Komisi Pemberantasan Korupsi (KPK) menyebut masih banyak tambang batu bara ilegal yang mampu eksis selama bertahun-tahun karena “melatih” perusahaan tambang legal. Sistem pengawasan yang dibangun pemerintah saat ini juga disebut belum mampu mengatasi masalah ini.
Wakil Ketua KPK Alexander Marwarta mengatakan sudah ada kerjasama antar lembaga untuk mengawasi sektor pertambangan batubara melalui platform SIMBARA. Namun, dia mengakui sistem yang dibangun Kementerian Keuangan, KPK, dan Kementerian ESDM belum mampu menyelesaikan masalah penambangan liar.
“Dari pantauan yang kami lakukan, masih banyak terjadi penambangan liar dan permainannya sangat indah. Sepertinya tidak mungkin aparat tidak tahu karena tambang batu bara itu bukan sehari, seminggu atau sebulan, tapi event tahunan,” ujarnya dalam acara Hakordia Commemorative Summit Kementerian Keuangan Tahun 2022, Selasa (13/12). .

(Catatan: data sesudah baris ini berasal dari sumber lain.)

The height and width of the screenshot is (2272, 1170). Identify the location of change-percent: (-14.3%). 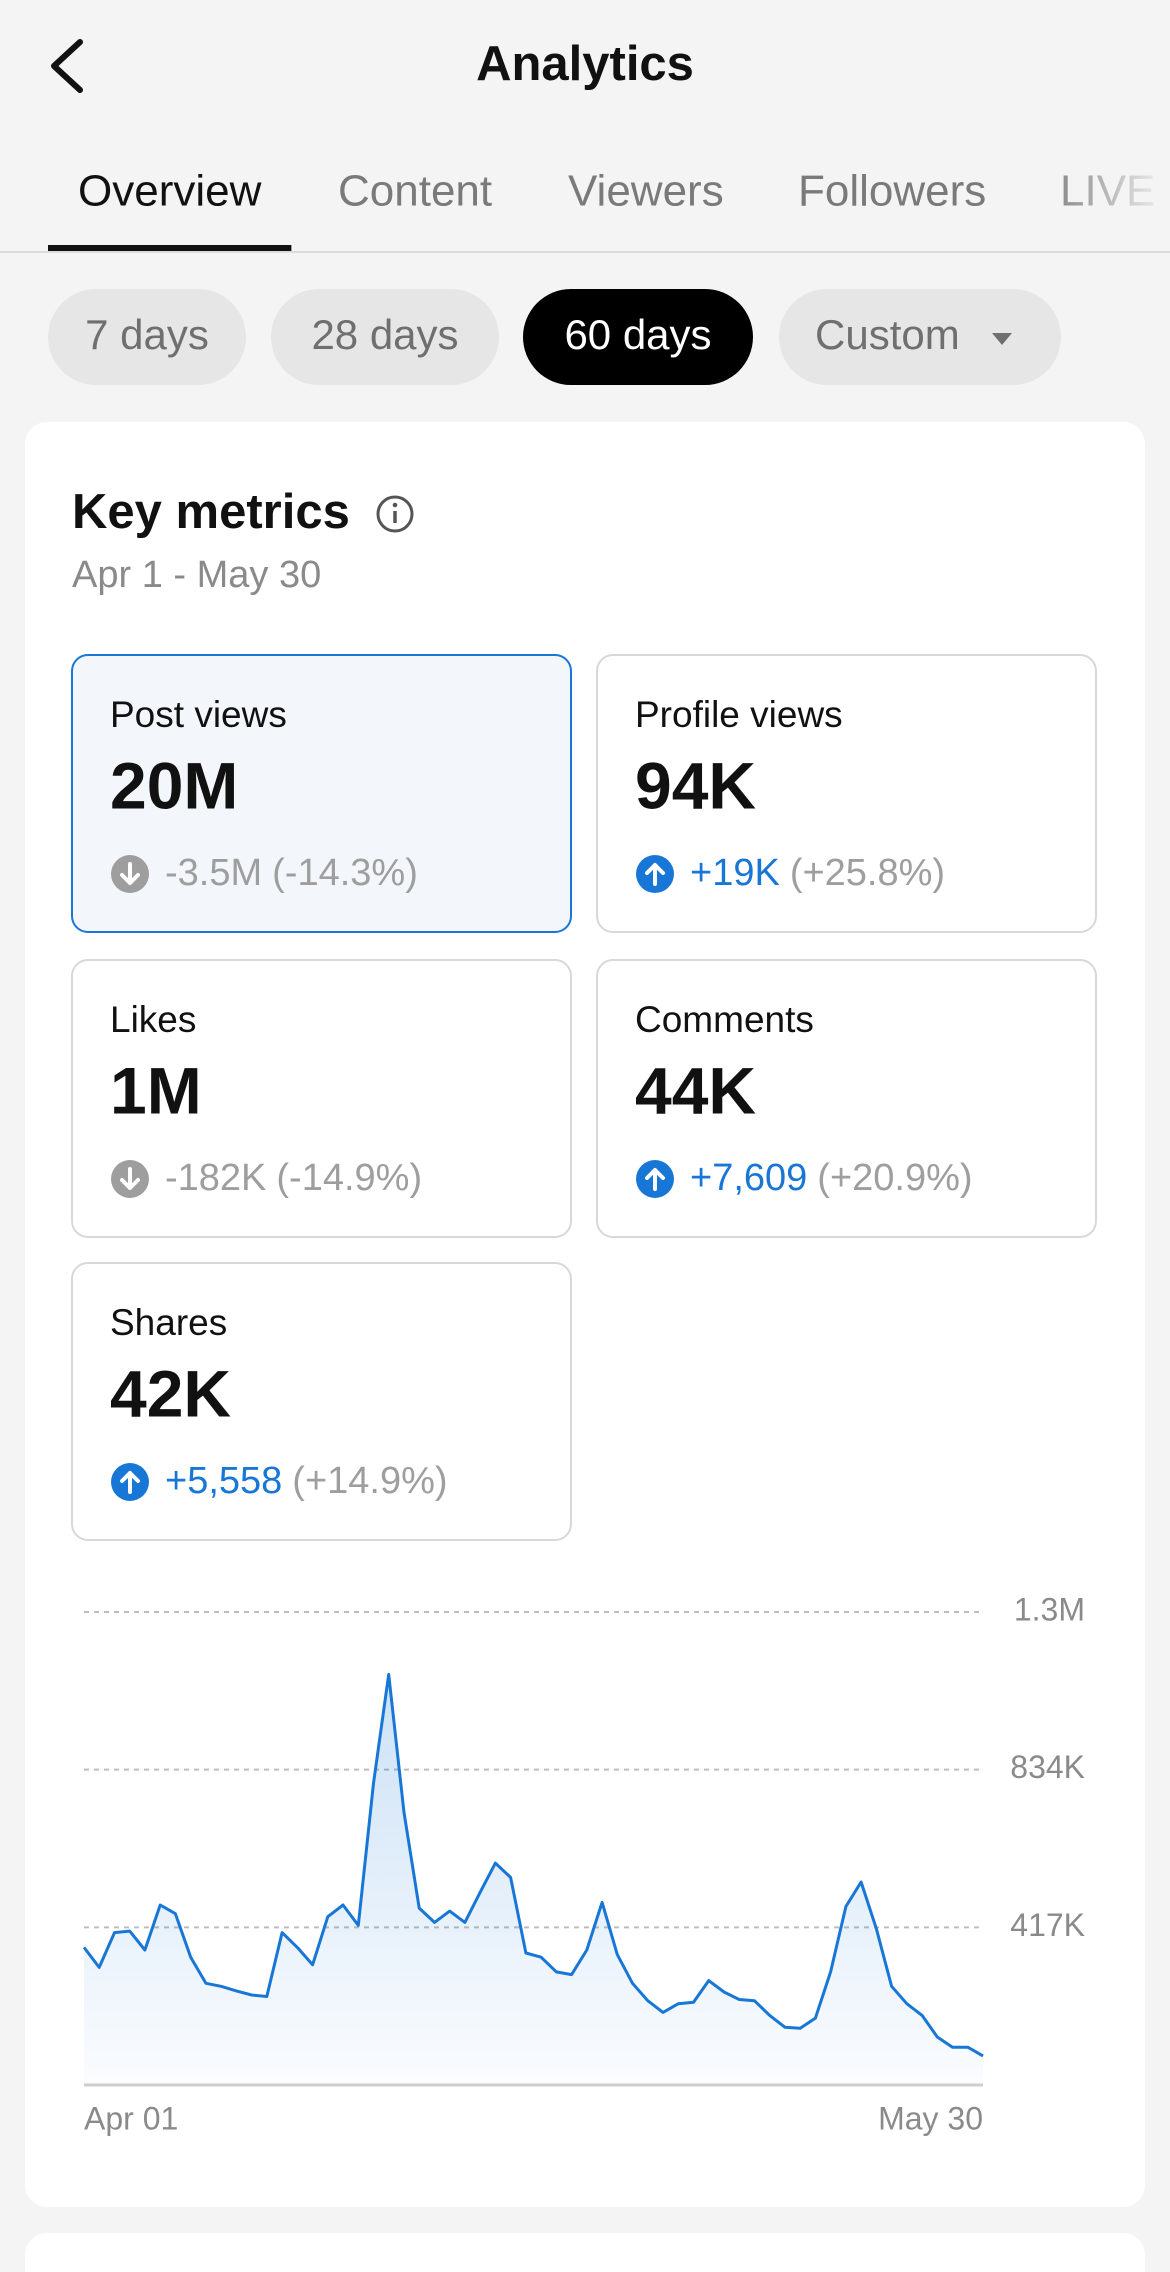
(345, 873).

Para penambang liar ini tetap eksis karena ‘membonceng’ perusahaan yang sah. Meski tidak memiliki izin usaha pertambangan (IUP), penambang liar masih bisa menjual hasil tambangnya melalui perusahaan yang sudah memiliki IUP.
Perusahaan bersertifikat membeli batubara dari tambang ilegal yang kemudian dijual kembali, termasuk untuk ekspor. Alhasil, meski digali dari tambang ilegal, batu bara tersebut masih bisa terlihat bersertifikat ‘halal’ karena diekspor oleh perusahaan berizin.
“Hal seperti ini yang tidak bisa kita awasi dengan baik, semua masuk ke dalam sistem SIMBARA tapi kita tidak bisa menata ranjau liar,” kata Alexander.
Kementerian Energi dan Sumber Daya Mineral menyatakan ada lebih dari 2.700 Pertambangan Tanpa Izin (PETI) atau penambangan liar yang tersebar di seluruh tanah air. Dari jumlah tersebut, batubara PETI berada di 96 lokasi dan mineral PETI di sekitar 2.645 lokasi. Lokasi PETI terbanyak terdapat di Sumatera Selatan.
Masalahnya juga ada di sektor kelapa sawit. Alexander mengatakan, pihaknya telah bekerja sama dengan Direktorat Jenderal Pajak Kementerian Keuangan untuk memetakan potensi perpajakan perkebunan kelapa sawit.
Temuan studi menunjukkan adanya perbedaan data luas lahan sawit berdasarkan HGU yang dikeluarkan oleh Badan Pertanahan Nasional (BPN) dan data milik Kementerian Lingkungan Hidup dan Kehutanan. “Di sana banyak potensi pajak yang bisa digali,” kata Alexander.